My parents always tell me that I would've beat that damn door down had they not gotten me out. They open the door. I practically jump on them to hug them. They bump me off, and while I'm not hurt, it's not like that made me feel any better, either. 
"What is your problem, young lady?! Can't we leave you alone for five minutes? How are you going to be able to be an adult and be like this?"
 Tears poured down my face. I didn't know. 
Hell, I still don't know. 
-"Borderline" way of thinking when it comes to relationships...always seeing others as either perfect angels or a bucket of nasty-ass toxic waste. 
-Self-harm. 
No, I don't cut myself. that's the stereotype, although there's people I know who self harm in this way. I didn't know what it was called or what I was going.
 but all I knew was that I was relieving whatever tension I had, even if it meant hurting myself. I quickly learned how to keep it hidden, and that was by realizing the millions of nerves on the surface of my skin and how that would cause pain without much overall damage. so I scratched myself. and scratched. and scratched. and scratched. pulling my hair was also a good option. if I feel really crummy, I start to bang my head into solid objects or bend one of my bones, although not enough to break it.
 at first, it was to transfer emotional pain into physical pain so I wouldn't have to feel it emotionally anymore. 
and it's still that now, to an extent. except it's more about controlling my anger and not letting it show in public, instead keeping it chained to my skin. and I'm sorry if this sounds emo or cringy, but it's true.

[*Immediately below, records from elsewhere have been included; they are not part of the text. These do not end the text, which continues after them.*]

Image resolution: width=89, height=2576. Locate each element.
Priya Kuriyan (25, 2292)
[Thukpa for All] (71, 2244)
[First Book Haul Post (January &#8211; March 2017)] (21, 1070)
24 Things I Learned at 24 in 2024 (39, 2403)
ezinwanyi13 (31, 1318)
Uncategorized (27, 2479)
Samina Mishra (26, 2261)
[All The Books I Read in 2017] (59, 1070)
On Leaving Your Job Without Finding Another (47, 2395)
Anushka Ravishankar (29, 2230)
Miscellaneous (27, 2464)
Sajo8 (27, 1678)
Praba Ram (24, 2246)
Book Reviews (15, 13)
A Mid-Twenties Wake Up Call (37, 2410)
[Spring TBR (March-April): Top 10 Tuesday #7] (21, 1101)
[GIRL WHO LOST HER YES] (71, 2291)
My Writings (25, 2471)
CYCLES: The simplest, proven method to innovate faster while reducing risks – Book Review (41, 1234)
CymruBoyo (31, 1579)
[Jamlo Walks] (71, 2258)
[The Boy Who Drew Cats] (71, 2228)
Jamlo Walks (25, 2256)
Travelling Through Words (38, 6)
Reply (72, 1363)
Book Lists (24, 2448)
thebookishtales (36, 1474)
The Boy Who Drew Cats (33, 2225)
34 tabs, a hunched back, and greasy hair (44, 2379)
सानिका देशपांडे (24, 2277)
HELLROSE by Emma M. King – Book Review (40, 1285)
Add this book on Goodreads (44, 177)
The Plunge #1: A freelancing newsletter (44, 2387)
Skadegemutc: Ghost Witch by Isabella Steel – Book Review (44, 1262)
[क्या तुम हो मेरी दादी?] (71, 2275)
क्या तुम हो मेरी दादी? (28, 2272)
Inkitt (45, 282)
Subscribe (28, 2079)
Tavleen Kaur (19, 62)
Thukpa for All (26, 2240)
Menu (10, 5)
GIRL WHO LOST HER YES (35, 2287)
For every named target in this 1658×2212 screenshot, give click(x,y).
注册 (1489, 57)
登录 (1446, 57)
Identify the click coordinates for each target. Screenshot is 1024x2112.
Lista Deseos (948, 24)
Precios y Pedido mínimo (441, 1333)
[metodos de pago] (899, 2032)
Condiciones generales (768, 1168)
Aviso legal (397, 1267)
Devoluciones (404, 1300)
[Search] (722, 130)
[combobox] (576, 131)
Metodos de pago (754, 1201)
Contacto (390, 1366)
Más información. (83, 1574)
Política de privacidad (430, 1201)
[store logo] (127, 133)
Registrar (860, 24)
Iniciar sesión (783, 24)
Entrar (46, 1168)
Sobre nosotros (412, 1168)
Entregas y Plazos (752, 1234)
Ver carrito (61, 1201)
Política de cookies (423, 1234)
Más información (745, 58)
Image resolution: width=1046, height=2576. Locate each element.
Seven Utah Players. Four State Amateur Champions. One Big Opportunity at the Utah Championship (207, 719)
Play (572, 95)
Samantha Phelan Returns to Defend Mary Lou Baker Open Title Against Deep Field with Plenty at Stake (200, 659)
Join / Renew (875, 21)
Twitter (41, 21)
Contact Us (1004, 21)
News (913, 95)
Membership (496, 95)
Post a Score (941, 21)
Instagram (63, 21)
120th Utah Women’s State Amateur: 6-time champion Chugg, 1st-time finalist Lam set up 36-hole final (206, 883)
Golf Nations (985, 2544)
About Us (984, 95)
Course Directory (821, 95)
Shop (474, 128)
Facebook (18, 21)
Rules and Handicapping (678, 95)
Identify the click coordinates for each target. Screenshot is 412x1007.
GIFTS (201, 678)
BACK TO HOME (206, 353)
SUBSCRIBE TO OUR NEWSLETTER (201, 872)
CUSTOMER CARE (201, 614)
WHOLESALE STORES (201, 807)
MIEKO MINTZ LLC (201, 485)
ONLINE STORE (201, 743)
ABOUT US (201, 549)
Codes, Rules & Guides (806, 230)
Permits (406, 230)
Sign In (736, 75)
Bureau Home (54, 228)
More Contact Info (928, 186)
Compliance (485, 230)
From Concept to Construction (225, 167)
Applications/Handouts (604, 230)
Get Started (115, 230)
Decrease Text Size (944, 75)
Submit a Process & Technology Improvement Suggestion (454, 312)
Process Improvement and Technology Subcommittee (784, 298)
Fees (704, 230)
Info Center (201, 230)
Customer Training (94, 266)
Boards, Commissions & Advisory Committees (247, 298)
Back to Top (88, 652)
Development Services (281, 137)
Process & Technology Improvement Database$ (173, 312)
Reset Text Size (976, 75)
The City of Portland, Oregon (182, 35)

 now, it's turned into an impulse.
 -unstable relationships.
 my friends can all tell you that I love them dearly, more than the vast majority of the people they know. and they also know that I'm also more prone to lashing out or doing things in the relationship that don't make sense, like purposefully ignoring texts and phone calls for a day.
 -shifting self-image. 
what I wanted to be when I grew up was sometimes as fickle as the time of day. I wanted to be an actor during one point in my childhood. it consumed my everything, kept me from eating, from sleeping. and at another short point, I know wanted to be a singer.
 in the course of one particular year, I wanted to be a nun, then an author, then an engineer, then a truck driver, then a nurse, then a teacher. it was ridiculous,
 and all happening during a period where the education system expected me to decide what I wanted to be. 
and what about who I was? was I a girl? a boy? young? old? the best Catholic there was? a solid atheist?
 I have my 5. there's more, but I don't want to share it all, at least right now. and most of it is actually because the program I'm using to type this is really shitty when it comes to saving huge chunks of text lol. 
Treatment:
 I've started therapy. So far, both Manuela and I are still researching BPD so none of us are blind to stigma. However, there's a long road ahead of me, and a road I most likely wouldn't even consider taking if it weren't for my love for my sister (which I'm begging is genuine and not just a product of my mental illness). Finding a medication will be tough, seeing as there's no official medicine for BPD but so far, for the first time, I can feel the "BPD me" fading away when I drink tea with ginseng (a mood stabilizer). 
getting "better" from BPD, or at least working to alleviate the symptoms, requires just that: work. lots of patience, persistence, and just lots and lots of hard damn work. 
it'll take us getting rid of societal stigmas and working through the root causes, which unfortunately I can't just be "taken away from" as with those whose BPD diagnoses came while they were still living in broken homes. 
 And the worst part of it all is that I still love my best friend.